Three things are encouraging about the way MOOCs are being defined in K-12 at least if we go by these two announcements.
One is that the resources in each case are truly open–Creative Commons licensed, totally free to adapt, share, remix and reuse.
The second is that they are carefully pulled together and curated. Saylor notes, “[K-12 content development manager Angelyn] Pinter leads a team of 18 course designers (who are experienced educators), an editor, and members of a content development team. K-12 courses will undergo the same rigorous vetting and peer review process that Saylor.org developed alongside its existing 280+ college-level and professional courses.”
And the third encouraging aspect of this development is that these MOOCs are clearly being framed as tools for educators, not wholesale replacements for educators. The Lumen “course frameworks” amount to curated collections of open resources from around the web that serve as a blueprint that, equally, learners or teachers can follow. The Saylor courses are pitched, per the press release, for adoption by students or parents who want to go beyond what their schools offer, but equally by teachers and entire schools that want fresh collections of Common Core-aligned multimedia lessons to use.

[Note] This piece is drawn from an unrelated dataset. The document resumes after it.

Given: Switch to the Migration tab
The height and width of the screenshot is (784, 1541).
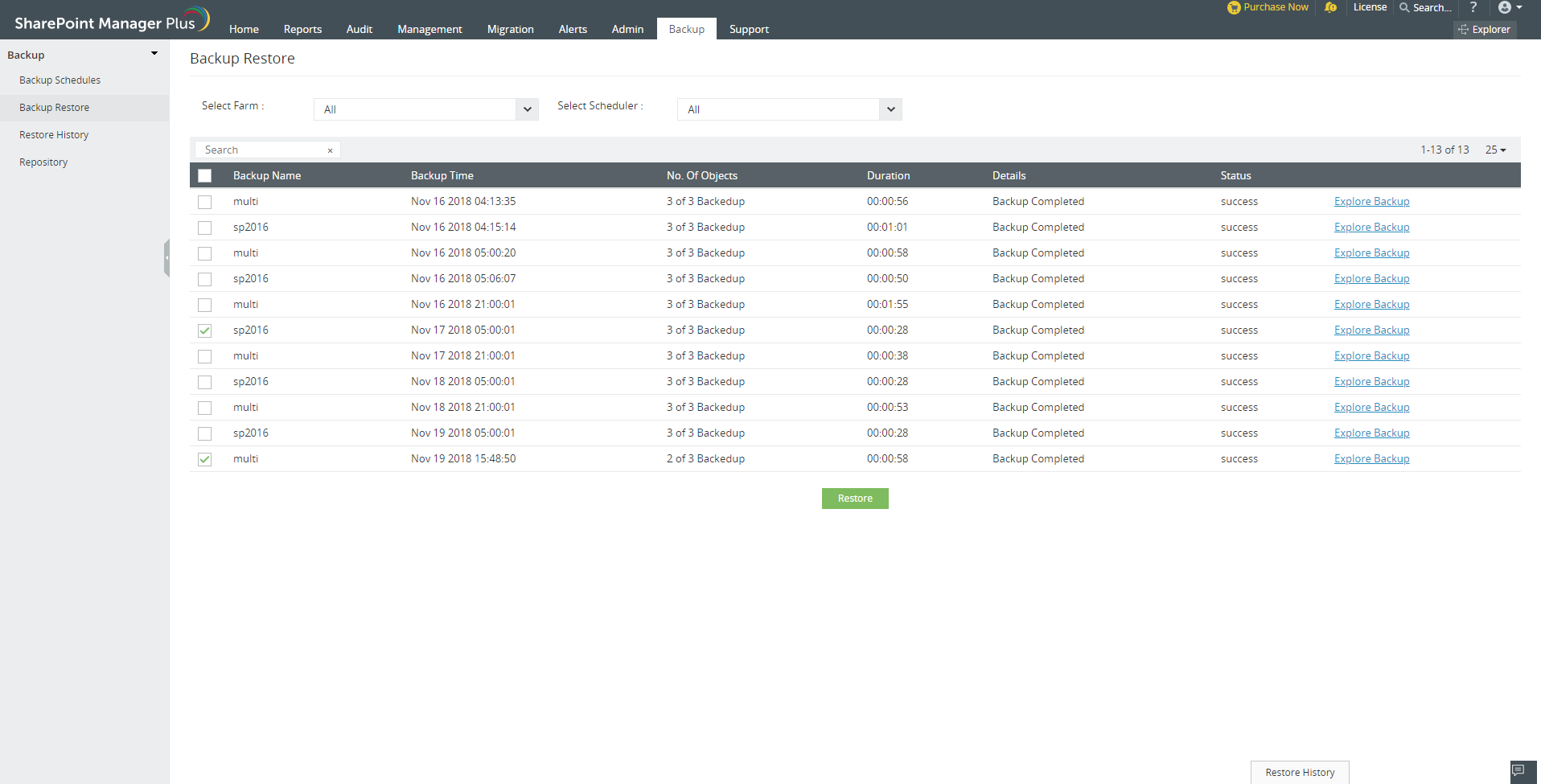Looking at the screenshot, I should (x=510, y=29).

At least in the smarter conversations amongst people who have been thinking about this for awhile, we’re moving quickly away from the assumption that MOOCs are going to entirely replace the classroom experience for any but a small fraction of potential learners. It’s equally clear that they will completely change that classroom experience. If I had a child in grade school right now I would definitely want a self-guided MOOC to be one part of their educational explorations, and I would also want their teachers to take advantage of open learning resources in their own “flipped classrooms.”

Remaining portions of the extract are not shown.